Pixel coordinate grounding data
# # # # #
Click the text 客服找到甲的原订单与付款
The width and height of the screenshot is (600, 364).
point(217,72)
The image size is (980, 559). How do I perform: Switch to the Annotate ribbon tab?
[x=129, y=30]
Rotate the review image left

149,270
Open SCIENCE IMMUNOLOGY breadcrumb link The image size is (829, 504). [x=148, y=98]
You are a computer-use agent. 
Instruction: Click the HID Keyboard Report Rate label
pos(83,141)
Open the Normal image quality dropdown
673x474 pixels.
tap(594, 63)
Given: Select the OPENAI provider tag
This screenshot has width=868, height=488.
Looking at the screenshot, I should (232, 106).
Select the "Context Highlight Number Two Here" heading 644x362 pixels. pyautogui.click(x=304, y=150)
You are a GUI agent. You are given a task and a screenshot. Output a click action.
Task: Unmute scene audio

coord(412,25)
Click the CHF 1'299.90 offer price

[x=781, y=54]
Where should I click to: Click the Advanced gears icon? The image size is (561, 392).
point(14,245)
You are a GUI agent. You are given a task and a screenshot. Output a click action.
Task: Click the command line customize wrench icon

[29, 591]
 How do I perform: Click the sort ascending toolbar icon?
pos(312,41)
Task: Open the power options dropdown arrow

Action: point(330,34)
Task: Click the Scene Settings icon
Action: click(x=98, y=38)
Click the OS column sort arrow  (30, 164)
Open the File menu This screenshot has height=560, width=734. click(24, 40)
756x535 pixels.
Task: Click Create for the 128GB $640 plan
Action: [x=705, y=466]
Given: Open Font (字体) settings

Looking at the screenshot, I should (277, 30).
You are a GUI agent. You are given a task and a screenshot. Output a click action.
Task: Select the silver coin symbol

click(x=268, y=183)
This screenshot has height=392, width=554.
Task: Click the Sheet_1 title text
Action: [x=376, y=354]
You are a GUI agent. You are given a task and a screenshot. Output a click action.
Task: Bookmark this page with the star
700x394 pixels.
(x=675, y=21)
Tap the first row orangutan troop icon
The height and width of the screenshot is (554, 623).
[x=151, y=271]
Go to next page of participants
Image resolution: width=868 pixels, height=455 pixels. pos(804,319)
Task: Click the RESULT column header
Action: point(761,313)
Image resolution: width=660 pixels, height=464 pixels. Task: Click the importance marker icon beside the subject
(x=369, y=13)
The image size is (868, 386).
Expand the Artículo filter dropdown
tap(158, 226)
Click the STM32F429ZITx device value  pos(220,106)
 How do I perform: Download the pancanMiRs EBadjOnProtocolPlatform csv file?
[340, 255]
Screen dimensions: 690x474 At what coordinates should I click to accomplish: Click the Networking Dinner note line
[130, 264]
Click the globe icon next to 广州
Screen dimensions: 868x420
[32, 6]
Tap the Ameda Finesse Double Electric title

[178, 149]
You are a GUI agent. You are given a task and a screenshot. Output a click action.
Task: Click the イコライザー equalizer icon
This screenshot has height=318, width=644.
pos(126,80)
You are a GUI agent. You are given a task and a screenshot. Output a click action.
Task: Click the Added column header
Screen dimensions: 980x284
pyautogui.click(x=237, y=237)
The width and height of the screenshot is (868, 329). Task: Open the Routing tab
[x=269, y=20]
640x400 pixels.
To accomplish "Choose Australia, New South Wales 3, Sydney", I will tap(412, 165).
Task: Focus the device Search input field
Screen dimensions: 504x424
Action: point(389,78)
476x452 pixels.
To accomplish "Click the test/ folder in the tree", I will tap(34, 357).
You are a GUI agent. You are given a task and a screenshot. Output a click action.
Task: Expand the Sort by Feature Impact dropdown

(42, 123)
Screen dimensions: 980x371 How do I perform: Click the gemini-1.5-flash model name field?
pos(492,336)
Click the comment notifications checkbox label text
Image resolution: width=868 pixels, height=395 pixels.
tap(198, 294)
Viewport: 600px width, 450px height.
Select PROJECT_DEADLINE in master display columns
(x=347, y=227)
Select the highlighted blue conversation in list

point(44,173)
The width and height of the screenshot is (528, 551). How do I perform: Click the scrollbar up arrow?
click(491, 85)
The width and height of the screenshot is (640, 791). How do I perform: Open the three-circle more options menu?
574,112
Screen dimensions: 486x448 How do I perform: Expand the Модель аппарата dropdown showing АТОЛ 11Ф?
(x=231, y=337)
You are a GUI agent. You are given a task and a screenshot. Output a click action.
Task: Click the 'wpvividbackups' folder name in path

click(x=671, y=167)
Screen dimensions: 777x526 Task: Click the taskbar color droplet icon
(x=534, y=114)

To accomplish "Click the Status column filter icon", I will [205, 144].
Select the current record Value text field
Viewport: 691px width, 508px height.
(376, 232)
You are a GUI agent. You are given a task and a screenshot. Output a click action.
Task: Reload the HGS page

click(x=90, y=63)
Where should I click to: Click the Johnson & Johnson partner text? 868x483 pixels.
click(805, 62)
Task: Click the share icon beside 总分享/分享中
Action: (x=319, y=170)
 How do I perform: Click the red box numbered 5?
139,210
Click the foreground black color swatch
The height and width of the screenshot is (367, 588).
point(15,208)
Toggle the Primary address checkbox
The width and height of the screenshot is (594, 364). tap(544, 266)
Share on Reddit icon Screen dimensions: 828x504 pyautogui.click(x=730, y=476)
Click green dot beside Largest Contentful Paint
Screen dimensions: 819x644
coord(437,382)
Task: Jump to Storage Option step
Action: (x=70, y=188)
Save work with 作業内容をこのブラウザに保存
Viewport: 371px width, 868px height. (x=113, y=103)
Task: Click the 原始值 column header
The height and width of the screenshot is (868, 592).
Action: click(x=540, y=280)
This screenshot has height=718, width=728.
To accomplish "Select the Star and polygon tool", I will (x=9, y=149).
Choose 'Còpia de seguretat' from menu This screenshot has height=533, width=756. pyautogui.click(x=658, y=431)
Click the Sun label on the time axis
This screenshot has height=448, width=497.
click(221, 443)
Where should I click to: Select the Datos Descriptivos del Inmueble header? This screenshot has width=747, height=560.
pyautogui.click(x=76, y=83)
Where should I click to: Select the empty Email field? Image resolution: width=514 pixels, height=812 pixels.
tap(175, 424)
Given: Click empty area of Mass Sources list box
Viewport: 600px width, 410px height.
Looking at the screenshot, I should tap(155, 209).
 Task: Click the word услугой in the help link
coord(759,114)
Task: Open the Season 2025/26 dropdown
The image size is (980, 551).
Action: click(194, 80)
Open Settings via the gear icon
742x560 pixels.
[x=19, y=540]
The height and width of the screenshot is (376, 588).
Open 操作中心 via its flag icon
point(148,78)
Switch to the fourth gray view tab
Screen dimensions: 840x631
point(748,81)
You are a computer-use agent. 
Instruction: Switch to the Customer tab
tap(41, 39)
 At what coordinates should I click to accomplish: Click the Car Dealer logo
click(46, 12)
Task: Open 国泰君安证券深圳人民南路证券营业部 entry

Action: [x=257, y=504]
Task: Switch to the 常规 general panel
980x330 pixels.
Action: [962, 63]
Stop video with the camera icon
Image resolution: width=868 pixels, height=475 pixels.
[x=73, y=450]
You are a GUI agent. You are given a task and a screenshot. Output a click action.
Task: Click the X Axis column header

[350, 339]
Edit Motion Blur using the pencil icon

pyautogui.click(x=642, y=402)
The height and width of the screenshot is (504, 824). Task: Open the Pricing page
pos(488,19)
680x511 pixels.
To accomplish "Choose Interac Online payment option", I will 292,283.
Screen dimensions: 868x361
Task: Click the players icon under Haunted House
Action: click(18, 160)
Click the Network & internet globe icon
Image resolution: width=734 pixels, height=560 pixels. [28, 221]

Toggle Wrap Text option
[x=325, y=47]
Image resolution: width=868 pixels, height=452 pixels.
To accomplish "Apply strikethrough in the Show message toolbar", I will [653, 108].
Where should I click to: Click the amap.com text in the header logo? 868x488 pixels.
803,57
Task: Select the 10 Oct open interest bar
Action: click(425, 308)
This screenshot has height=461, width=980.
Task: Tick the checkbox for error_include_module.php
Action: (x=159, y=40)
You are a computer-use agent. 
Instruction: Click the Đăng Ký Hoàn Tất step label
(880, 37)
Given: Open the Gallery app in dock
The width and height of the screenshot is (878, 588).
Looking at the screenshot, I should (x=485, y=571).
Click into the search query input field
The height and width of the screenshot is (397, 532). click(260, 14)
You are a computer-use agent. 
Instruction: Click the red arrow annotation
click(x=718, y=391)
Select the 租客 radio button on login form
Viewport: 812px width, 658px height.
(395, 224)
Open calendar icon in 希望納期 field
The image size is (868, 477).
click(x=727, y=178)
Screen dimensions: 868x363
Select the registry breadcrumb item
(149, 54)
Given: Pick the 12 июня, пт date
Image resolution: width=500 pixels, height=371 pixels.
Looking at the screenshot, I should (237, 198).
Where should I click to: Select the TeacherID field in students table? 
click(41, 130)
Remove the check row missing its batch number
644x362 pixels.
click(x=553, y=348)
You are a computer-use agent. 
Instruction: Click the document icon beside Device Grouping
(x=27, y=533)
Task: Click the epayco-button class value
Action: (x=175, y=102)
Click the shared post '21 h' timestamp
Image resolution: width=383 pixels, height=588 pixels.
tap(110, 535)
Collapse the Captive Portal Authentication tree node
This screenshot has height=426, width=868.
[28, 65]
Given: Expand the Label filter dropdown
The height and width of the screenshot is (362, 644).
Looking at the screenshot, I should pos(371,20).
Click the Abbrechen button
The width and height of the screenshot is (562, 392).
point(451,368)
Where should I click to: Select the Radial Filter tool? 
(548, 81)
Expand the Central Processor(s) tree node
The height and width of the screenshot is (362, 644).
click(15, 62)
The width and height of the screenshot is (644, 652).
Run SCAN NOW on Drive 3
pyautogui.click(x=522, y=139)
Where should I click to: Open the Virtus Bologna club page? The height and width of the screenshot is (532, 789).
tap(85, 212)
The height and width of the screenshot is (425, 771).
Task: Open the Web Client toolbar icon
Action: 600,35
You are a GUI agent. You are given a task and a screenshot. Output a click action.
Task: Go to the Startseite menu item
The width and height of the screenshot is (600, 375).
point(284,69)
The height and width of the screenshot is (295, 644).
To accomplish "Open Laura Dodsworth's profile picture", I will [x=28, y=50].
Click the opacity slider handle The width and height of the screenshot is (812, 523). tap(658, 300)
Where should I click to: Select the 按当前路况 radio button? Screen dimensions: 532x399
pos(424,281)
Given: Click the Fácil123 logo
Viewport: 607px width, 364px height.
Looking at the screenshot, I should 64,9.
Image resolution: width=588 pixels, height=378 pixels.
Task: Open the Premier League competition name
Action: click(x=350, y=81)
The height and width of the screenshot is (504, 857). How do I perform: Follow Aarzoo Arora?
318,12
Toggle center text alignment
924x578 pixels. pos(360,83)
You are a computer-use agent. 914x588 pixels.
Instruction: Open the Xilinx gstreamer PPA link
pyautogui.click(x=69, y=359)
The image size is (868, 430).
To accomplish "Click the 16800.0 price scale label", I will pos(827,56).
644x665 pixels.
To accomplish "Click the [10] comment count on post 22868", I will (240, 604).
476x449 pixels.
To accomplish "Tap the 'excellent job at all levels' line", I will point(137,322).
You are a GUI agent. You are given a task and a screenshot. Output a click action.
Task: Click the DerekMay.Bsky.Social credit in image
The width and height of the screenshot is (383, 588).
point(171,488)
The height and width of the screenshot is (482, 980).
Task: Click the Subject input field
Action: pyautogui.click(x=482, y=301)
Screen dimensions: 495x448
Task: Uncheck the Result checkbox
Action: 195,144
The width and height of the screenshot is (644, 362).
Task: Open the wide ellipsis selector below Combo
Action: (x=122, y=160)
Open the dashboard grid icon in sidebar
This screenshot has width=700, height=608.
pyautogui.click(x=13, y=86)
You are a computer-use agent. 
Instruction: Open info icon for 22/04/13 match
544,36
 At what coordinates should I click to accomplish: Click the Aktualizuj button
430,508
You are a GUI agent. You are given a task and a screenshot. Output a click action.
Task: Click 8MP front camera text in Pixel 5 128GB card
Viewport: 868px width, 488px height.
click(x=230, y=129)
# # # # #
From the records, copy every line that has the string "tree" in it.

◆ Written solution ◆
To accomplish "Click the test/ folder in the tree", I will tap(34, 357).
Collapse the Captive Portal Authentication tree node
Expand the Central Processor(s) tree node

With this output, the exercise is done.